Dictus Fayditus permutavit 1

 

Montjovet, 1294

 

Cacciati.

Sì, cacciati, esiliati: questo siamo.

Cacciati. Perché non è per nostra scelta che ora ce ne andiamo. Non è per nostra volontà che lasciamo le nostre terre, la nostra valle, la nostra casa. No. Nessuna volontà in questo. Nessun libero arbitrio per noi che pure siamo una delle più antiche famiglie di questi luoghi.

Un imbroglio. Una calunnia.

Hanno cacciato il leone dalla sua tana, annientato la sua libertà. Per che cosa? Per un castello? Per un feudo, un titolo? Perché?

Noi siamo i signori di queste terre. Abbiamo vissuto qui per secoli. E’ la nostra storia che sta svanendo, certo. Non sicuramente quella dei discendenti del Biancamano, che pure posseggono la stessa antichità del nome nostro. Indietro. Indietro fino ai tempi di Carlo Magno. Ed ora è proprio l’erede di quella stirpe antica che regna laggiù, in Savoia, al di là delle Alpi. L’erede dei signori di Moriana, signore in quel di Chambery da dove tende le sue dita verso queste terre che un tempo si definivano libere.

Un tempo. 

Eppure da trecento anni ormai la Valle di Aosta è indissolubilmente legata al nome di Savoia. Maledetto quel giorno in cui questa terra divenne contea di Umberto Biancamano!

Se fosse rimasta, chissà, nelle mani dei barbari longobardi, ora non saremmo qui a salutare per l’ultima volta la nostra casa. Non saremmo qui a dover montare a cavallo per intraprendere un viaggio verso un nuovo paese, una nuova valle… una terra che non ci appartiene. E a cui noi non apparteniamo.

Noi apparteniamo a questa terra. Qui, a Montjovet, alla Valle di Ajas. Non conosciamo le terre che furono della grande Adelaide di Susa. Non apparteniamo ad esse. Non abbiamo là un storia. La nostra storia è qui. Tra queste montagne. Non tra quelle.

Ma se il conte di Savoia comanda, gli umili vassalli debbono ubbidire.

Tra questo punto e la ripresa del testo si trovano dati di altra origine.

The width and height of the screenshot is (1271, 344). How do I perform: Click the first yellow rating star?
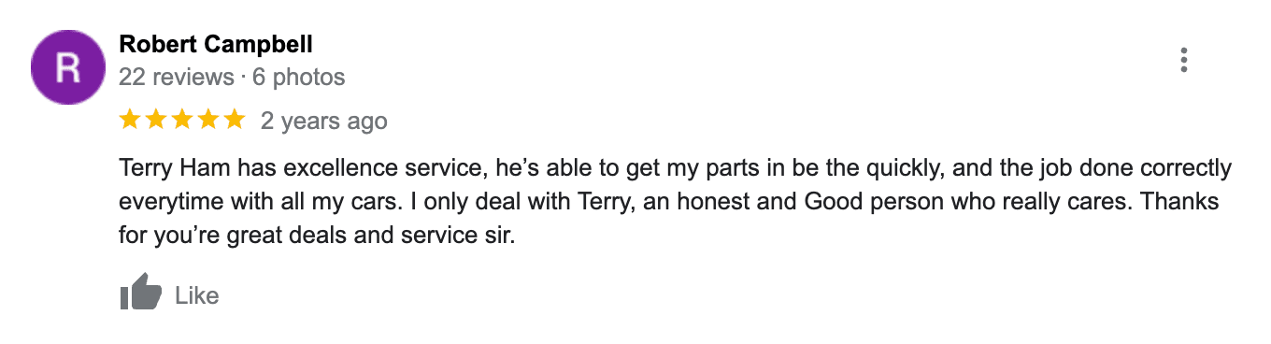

Il mio pugno si stringe intorno alle briglie di cuoio. Se Aurora, dalle lunghe trecce laggiù ad est, voltasse lo specchio della sua vanità verso di me potrei vedere le gocce infuocate di rabbia scintillare nei miei stessi occhi. Chissà cosa pensa di me, il cielo rosato dell’oriente…

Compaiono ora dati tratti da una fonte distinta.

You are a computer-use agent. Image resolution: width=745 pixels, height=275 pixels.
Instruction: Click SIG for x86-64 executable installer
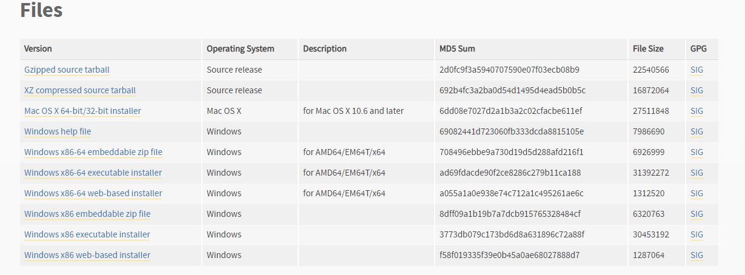pyautogui.click(x=697, y=173)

‘Guarda, laggiù… un ragazzo a cavallo. Guarda, nobili e servitori e cavalli, tutti in fila sulla polverosa via che striscia verso sud! Tutti in fila. E quel ragazzo col capo chino che monta un cavallo grigio.’

Guardami, aurora. Guardami, rimanda il mio sguardo. Perché non mi vedrai mai più tra queste montagne, né io ti vedrò mai più da esse. E’ il tuo ultimo sguardo per me. Sei la mia ultima alba. L’ultima, poiché tali non possono definirsi quelle che sorgono su valli diverse. Non hanno la stessa sfumatura, la stessa melodia… lo stesso colore che imperla le rocce della montagna come questo che tu spargi come sudore sulle fronti arrossate del Mont Lyan.

Guardami. Guarda la rabbia e il dolore e il tradimento in questi occhi.

Imbrogliati. Cacciati. Esiliati.

Taglieggiare i viandanti. Sì, questo mio nonno fa secondo il Conte. Come se non fosse normale per una famiglia che controlla un punto strategico sul via vai commerciale della valle come la nostra riscuotere i dovuti tributi. Ma solo quelli.

Mio nonno non ha mai approfittato della posizione privilegiata della nostra terra. E nemmeno mio padre. E’ solo una menzogna. Una calunnia!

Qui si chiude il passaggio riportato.